Aim. Write out the records word for word, from their first line through the line that contains "coord(540,36)", including both of those lines.

##### Rows

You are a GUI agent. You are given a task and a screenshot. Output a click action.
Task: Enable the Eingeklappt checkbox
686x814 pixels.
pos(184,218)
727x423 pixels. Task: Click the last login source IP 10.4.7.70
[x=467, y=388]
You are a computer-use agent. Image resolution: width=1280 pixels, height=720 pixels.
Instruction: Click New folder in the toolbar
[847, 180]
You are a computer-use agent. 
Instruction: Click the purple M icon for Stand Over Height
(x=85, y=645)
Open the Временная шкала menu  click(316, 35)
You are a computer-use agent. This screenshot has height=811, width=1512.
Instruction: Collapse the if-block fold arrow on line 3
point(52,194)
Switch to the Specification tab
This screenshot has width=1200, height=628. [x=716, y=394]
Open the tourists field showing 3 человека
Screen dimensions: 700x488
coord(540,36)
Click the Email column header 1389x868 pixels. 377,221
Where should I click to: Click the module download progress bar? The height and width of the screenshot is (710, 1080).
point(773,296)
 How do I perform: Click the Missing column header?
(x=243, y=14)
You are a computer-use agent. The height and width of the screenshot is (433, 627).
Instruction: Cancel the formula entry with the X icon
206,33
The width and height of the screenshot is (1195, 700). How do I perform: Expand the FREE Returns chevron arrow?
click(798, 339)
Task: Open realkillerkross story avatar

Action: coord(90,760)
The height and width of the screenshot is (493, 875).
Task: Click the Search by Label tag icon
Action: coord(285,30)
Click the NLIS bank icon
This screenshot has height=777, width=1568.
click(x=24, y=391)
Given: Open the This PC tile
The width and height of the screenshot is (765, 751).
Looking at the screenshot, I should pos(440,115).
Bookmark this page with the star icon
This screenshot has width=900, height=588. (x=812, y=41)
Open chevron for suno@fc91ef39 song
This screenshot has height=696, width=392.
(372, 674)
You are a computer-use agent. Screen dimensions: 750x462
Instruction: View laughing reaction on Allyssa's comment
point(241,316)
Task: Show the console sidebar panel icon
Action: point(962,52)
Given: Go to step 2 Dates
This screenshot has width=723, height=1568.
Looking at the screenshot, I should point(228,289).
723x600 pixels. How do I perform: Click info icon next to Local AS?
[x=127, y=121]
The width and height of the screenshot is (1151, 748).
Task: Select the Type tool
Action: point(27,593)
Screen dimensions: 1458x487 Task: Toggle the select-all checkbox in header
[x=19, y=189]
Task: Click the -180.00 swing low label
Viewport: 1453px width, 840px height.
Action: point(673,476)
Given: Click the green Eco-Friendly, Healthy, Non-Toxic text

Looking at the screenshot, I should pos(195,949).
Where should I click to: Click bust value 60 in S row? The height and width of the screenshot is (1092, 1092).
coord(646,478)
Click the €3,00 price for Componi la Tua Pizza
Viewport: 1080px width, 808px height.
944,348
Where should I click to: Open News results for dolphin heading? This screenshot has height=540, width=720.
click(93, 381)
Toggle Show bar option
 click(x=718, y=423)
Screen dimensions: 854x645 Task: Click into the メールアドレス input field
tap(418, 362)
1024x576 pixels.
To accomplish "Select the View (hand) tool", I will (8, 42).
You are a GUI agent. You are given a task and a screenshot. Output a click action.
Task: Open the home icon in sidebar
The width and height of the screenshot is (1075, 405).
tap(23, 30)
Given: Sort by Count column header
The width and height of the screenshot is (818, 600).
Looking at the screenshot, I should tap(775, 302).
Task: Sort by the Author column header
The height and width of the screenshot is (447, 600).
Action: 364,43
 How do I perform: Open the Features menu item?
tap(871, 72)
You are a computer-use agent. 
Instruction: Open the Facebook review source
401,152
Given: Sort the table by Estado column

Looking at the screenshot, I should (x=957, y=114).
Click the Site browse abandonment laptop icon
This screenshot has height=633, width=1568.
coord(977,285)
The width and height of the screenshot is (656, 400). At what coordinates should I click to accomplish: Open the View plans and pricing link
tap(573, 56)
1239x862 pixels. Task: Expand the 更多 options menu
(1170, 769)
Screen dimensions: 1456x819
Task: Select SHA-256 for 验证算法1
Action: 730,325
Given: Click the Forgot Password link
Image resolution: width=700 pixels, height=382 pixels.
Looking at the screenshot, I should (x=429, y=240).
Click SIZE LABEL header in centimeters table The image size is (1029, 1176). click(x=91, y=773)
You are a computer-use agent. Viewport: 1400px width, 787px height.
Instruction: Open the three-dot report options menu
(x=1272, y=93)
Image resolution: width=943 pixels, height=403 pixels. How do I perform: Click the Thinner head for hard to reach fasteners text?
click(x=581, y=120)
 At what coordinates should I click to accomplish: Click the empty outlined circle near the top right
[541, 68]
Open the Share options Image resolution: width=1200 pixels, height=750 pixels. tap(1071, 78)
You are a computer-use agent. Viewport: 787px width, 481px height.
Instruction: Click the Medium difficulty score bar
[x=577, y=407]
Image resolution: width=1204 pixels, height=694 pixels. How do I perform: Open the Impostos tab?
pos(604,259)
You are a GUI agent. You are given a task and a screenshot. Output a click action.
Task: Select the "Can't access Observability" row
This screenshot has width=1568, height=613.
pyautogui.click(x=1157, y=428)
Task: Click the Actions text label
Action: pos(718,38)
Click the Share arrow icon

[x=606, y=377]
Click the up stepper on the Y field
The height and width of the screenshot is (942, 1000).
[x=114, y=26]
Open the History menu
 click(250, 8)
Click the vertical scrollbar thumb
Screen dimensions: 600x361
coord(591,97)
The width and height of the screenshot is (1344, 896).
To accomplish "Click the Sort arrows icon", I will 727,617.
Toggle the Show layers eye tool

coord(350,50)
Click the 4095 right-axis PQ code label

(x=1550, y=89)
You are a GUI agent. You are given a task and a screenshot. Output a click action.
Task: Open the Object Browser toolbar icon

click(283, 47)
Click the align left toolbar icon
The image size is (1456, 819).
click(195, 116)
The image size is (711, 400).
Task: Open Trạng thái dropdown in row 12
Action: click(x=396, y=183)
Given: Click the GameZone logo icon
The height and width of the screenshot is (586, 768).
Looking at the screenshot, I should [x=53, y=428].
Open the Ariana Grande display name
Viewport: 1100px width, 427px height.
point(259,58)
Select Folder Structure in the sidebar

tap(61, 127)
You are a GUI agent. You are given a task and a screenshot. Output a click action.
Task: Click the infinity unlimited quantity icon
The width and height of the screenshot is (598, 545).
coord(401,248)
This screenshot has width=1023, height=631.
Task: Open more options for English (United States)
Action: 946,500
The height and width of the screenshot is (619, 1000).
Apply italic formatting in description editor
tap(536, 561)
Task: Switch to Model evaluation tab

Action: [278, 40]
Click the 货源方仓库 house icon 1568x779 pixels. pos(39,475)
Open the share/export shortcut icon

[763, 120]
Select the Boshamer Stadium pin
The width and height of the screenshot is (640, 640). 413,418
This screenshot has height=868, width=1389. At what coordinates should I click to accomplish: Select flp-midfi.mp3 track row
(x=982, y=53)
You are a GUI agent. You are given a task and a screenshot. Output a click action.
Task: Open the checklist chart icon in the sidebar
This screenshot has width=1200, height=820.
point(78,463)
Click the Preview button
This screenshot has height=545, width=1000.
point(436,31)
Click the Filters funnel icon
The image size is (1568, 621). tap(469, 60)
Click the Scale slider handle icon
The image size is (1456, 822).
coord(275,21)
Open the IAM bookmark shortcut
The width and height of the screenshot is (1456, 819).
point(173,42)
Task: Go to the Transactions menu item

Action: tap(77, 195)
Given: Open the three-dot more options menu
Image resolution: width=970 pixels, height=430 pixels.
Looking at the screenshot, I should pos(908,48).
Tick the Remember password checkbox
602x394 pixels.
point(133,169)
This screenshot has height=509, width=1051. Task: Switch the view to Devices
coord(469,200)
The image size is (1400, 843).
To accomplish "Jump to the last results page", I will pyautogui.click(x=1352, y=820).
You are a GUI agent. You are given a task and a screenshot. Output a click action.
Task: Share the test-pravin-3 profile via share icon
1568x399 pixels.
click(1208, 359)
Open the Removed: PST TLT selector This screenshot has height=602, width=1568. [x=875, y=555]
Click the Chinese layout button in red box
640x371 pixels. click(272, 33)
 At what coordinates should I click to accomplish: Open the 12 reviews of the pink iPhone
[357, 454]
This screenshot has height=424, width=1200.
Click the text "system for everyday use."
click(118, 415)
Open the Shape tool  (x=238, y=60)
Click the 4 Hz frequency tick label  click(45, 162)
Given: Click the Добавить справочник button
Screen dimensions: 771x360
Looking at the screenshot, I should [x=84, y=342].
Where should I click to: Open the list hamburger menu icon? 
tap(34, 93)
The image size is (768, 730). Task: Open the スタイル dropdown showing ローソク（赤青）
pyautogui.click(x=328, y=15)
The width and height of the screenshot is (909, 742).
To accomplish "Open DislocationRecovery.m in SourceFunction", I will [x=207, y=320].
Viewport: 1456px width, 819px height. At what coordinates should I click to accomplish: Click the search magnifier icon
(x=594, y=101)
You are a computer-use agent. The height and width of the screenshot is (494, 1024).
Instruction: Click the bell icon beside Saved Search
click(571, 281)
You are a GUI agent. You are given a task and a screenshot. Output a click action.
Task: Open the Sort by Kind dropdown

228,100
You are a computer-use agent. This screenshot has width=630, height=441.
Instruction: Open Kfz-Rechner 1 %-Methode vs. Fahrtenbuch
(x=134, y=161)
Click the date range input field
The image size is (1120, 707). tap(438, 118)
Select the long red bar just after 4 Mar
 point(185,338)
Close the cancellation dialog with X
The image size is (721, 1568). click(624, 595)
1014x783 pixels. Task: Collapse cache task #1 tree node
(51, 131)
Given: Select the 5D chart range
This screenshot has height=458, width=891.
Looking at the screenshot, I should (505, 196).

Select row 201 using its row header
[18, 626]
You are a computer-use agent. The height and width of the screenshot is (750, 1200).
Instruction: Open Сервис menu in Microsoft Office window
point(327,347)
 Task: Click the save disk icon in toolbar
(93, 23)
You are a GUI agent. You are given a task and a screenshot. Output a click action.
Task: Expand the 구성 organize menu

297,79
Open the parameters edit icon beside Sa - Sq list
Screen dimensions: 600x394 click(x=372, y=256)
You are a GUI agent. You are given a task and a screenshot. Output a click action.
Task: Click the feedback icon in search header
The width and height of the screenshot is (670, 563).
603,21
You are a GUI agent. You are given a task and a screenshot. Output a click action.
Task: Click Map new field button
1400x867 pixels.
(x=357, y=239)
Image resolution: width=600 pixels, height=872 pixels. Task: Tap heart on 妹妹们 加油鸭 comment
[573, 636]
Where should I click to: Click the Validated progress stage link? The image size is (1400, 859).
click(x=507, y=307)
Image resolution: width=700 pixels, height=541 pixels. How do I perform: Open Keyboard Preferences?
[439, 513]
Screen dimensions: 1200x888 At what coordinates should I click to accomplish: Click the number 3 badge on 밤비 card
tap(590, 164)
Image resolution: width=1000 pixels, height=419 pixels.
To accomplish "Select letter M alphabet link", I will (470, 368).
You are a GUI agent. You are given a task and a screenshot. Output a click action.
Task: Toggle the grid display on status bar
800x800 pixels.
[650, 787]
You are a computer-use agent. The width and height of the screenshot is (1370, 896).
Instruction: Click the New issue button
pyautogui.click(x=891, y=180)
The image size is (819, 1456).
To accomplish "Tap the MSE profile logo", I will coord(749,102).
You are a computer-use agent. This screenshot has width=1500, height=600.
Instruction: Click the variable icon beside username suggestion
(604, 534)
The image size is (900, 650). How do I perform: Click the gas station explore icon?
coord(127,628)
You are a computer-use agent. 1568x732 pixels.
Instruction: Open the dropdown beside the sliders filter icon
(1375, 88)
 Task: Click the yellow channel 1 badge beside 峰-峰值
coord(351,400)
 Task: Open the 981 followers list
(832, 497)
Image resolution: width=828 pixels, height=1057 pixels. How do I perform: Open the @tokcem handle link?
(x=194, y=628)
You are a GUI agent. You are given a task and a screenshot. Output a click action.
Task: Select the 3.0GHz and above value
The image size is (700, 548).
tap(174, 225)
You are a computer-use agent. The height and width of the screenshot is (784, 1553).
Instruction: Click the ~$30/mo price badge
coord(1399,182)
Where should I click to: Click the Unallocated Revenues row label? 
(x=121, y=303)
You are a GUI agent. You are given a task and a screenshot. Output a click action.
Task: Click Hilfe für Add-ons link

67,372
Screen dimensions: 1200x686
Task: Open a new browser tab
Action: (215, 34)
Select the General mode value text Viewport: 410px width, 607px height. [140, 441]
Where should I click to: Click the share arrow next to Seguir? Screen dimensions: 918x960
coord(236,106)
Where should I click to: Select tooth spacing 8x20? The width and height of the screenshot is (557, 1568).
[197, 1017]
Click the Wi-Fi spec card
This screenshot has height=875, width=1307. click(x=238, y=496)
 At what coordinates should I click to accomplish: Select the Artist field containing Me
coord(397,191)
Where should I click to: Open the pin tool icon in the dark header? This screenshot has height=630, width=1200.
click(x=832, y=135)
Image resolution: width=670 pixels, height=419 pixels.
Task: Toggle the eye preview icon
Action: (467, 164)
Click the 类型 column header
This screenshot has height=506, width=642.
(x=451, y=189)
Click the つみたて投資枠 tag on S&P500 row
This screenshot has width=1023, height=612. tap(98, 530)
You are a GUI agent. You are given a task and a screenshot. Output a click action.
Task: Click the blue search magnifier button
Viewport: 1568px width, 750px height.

##########

Correct response.
You are a GUI agent. You are given a task and a screenshot. Output a click action.
Task: Enable the Eingeklappt checkbox
686x814 pixels.
pos(184,218)
727x423 pixels. Task: Click the last login source IP 10.4.7.70
[x=467, y=388]
You are a computer-use agent. Image resolution: width=1280 pixels, height=720 pixels.
Instruction: Click New folder in the toolbar
[847, 180]
You are a computer-use agent. 
Instruction: Click the purple M icon for Stand Over Height
(x=85, y=645)
Open the Временная шкала menu  click(316, 35)
You are a computer-use agent. This screenshot has height=811, width=1512.
Instruction: Collapse the if-block fold arrow on line 3
point(52,194)
Switch to the Specification tab
This screenshot has width=1200, height=628. [x=716, y=394]
Open the tourists field showing 3 человека
Screen dimensions: 700x488
coord(540,36)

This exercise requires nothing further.